L’idée avait soulevé un tollé à l’époque. Aujourd’hui, les bases de données des impôts, des CAF (Caisses d’allocations familiales) ou des CROUS (centres régionaux des oeuvres universitaires et scolaires), par exemple, sont reliées entre elles.

Au volant d’un bolide italien
La chasse à la fraude est même ouverte sur les réseaux sociaux, puisque, selon la loi de finance pour 2024 des « agents des finances publiques […] spécialement habilités peuvent […] sous pseudonyme et sans être pénalement responsables, prendre connaissance de toute information publiquement accessible sur les plateformes en ligne […] ».
Autrement dit, si vous vous pavanez sur Facebook au volant d’un bolide italien ou allemand, votre déclaration de revenus a intérêt à être à la hauteur. Attention aussi aux images satellites qui peuvent trahir votre piscine non déclarée. Mais, là, l’algorithme de Bercy se tromperait de cible une fois sur trois, selon le syndicat CGT Finances Publiques des Bouches-du-Rhône.
Les logiciels de reconnaissance faciale sont beaucoup plus efficaces, comme l’a démontré ce journaliste canadien qui, fin 2023, a retrouvé en quelques clics une présumée terroriste de la Fraction armée rouge, recherchée depuis plus de trente ans par la police allemande. À l’heure de la vidéosurveillance généralisée, la photo d’une personne constitue un autre « identifiant unique » permettant de la suivre à la trace. Si vous pensez que votre dossier photo est vierge sur Internet ou, pire, le Dark Web, allez jeter un coup d’oeil sur PimEyes…
La situation est encore pire, bien sûr, si vous êtes sur les réseaux sociaux. Qui se souvient encore qu’Edward Snowden, un employé d’un sous-traitant de la NSA (National Security Agency), l’agence du renseignement électronique américaine, avait révélé en 2013, que cette organisation siphonnait allègrement les informations accumulées sur chacun d’entre nous par, entre autres, Microsoft, Yahoo!, Google, Facebook, YouTube, Apple…

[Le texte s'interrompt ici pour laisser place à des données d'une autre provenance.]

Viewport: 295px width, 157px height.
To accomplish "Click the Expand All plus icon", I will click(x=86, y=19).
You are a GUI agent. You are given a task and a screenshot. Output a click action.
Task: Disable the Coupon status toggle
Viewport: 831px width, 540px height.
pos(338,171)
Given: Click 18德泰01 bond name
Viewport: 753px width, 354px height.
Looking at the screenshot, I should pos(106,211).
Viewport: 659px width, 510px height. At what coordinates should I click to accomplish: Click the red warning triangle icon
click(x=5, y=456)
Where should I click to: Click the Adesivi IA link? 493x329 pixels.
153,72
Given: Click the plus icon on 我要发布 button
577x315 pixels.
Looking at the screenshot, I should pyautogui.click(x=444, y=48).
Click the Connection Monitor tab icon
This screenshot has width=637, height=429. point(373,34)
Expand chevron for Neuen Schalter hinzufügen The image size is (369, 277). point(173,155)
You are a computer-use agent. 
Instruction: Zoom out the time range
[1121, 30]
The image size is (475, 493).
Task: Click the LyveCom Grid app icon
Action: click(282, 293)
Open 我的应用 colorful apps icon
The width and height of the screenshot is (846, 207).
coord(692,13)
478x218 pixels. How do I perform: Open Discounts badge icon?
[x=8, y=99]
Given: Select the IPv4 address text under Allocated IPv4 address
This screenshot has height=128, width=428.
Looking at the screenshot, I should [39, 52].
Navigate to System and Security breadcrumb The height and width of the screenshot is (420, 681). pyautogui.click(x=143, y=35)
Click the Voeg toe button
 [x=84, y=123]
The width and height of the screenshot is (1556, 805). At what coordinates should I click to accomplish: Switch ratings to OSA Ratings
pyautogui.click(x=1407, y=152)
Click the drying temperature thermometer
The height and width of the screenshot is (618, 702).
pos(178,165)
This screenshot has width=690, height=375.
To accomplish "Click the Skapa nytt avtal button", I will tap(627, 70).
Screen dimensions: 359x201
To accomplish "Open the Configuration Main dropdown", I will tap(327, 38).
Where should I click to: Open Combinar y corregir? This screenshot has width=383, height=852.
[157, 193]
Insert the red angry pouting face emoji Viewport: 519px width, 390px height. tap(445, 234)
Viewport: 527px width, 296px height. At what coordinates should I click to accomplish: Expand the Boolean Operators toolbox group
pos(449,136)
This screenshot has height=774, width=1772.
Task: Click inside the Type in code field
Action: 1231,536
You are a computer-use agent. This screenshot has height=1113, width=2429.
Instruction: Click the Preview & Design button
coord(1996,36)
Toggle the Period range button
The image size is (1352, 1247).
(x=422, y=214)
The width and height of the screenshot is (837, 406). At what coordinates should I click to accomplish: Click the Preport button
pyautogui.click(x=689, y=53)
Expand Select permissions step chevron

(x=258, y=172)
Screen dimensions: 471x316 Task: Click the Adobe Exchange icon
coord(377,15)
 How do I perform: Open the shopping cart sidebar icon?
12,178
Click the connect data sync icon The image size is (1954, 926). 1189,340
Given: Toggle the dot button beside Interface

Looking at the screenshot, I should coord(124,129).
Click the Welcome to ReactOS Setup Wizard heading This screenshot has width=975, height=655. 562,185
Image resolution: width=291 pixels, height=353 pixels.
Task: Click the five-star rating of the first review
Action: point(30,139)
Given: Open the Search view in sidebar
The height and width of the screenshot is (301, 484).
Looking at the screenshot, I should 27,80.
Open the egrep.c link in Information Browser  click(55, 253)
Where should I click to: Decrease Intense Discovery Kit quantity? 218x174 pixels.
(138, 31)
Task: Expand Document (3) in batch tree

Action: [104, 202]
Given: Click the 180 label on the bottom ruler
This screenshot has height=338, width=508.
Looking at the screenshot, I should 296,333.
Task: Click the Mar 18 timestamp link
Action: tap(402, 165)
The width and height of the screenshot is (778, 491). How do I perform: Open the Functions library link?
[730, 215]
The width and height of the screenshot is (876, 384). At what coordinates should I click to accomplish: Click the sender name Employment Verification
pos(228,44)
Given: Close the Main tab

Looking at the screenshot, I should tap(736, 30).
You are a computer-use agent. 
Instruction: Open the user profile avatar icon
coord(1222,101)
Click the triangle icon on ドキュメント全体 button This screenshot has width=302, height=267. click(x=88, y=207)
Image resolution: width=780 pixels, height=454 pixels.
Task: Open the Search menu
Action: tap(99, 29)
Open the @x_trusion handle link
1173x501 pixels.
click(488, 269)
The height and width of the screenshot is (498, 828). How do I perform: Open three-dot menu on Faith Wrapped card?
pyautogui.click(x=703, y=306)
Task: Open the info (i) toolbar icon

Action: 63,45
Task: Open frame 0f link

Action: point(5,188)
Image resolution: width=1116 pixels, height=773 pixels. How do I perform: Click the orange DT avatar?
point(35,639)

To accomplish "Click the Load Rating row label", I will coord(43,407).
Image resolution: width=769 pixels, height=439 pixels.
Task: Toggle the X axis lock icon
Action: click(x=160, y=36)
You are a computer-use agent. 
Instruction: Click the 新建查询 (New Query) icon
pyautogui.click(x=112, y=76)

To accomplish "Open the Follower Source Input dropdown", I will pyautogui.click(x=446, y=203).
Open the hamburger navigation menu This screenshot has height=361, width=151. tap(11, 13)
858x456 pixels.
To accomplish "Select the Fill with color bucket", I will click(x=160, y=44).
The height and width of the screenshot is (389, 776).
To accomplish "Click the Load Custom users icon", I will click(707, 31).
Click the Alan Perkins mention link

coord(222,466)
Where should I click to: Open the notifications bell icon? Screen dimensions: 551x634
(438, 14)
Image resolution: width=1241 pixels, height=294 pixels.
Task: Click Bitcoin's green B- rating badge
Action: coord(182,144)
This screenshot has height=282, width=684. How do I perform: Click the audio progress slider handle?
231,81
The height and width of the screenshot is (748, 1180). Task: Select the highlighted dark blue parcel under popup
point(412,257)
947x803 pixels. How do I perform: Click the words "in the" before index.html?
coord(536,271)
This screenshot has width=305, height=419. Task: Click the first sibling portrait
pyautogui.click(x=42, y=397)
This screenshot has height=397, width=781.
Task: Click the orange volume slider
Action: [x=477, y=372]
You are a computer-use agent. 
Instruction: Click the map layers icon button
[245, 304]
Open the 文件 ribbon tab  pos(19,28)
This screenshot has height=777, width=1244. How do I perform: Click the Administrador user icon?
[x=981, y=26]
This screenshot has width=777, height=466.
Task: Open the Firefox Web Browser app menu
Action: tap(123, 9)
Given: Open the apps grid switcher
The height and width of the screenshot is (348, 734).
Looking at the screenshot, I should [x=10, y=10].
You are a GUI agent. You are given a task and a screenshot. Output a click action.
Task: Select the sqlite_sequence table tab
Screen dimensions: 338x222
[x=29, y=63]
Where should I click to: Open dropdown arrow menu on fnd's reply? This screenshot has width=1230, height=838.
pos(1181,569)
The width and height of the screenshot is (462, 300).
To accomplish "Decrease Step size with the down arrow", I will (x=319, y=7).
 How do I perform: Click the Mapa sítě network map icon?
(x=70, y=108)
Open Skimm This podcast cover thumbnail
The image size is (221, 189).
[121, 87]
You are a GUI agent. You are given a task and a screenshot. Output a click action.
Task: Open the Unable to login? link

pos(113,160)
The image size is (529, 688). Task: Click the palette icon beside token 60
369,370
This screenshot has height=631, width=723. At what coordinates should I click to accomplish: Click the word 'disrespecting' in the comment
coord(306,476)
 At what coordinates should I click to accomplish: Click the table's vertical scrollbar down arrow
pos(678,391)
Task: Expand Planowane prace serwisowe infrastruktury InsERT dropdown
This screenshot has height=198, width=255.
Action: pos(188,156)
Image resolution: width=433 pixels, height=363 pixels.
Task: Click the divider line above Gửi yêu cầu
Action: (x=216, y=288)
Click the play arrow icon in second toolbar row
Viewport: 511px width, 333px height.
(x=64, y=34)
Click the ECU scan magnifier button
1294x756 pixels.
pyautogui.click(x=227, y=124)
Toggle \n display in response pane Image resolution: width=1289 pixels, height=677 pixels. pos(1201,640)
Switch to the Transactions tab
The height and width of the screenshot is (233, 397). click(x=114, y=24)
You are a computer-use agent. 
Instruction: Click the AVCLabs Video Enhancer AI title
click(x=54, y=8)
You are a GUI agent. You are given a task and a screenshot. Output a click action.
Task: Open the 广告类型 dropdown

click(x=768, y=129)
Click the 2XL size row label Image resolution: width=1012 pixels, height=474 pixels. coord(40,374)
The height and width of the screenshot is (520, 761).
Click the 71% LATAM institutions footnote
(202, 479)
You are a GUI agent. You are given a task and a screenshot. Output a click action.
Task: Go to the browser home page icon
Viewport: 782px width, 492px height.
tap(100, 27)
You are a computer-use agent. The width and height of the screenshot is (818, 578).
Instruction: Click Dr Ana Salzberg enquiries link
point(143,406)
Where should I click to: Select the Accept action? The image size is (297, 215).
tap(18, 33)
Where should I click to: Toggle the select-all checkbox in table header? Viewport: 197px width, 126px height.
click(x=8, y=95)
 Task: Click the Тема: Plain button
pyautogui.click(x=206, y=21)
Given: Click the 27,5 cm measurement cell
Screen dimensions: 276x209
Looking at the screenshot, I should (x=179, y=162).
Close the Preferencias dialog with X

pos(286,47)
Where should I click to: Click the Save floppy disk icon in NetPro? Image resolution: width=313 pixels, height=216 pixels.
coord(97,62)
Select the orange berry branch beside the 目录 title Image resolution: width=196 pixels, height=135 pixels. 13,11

Le tout, officiellement, dans le cadre de la lutte contre le terrorisme. Le Trans-Atlantic Data Privacy Framework (Cadre de protection des données UE – Etats-Unis), qui régit les transferts de données des citoyens européens vers les Etats-Unis, n’y a rien changé.
C’est une véritable passoire qui avait d’abord été rejetée en avril 2023 par le Parlement européen avant d’être approuvée par la Commission européenne. Dans ce contexte, les reproches de Washington vis-à-vis de la Chine et de son réseau social TikTok auquel sont abonnés 170 millions d’Américains, ne manquent pas de sel. La NSA sait très bien ce qu’une agence gouvernementale peut faire avec autant de données…
Malheureusement, il suffit de discuter des réseaux sociaux avec des collégiens ou des lycéens pour comprendre que les générations qui seront aux manettes dans quelques années se soucient comme d’une guigne de ces « délires de barbouzes ». Ils ne voient même pas où est le problème quand on leur explique qu’un algorithme observe tout ce qu’ils font sur Snap ou Insta et leur pousse des contenus personnalisés afin de leur faire passer toujours plus de temps sur ces plateformes.
Les adultes sont à peine plus lucides. Des recherches ont montré qu’une des motivations qui nous poussent à accepter de laisser toujours plus de traces numériques, malgré le risque qu’elles puissent être utilisées à des fins de profilage commercial ou sécuritaire, pouvait être la tentation de nous survivre à nous-même en nous construisant une forme d’éternité numérique .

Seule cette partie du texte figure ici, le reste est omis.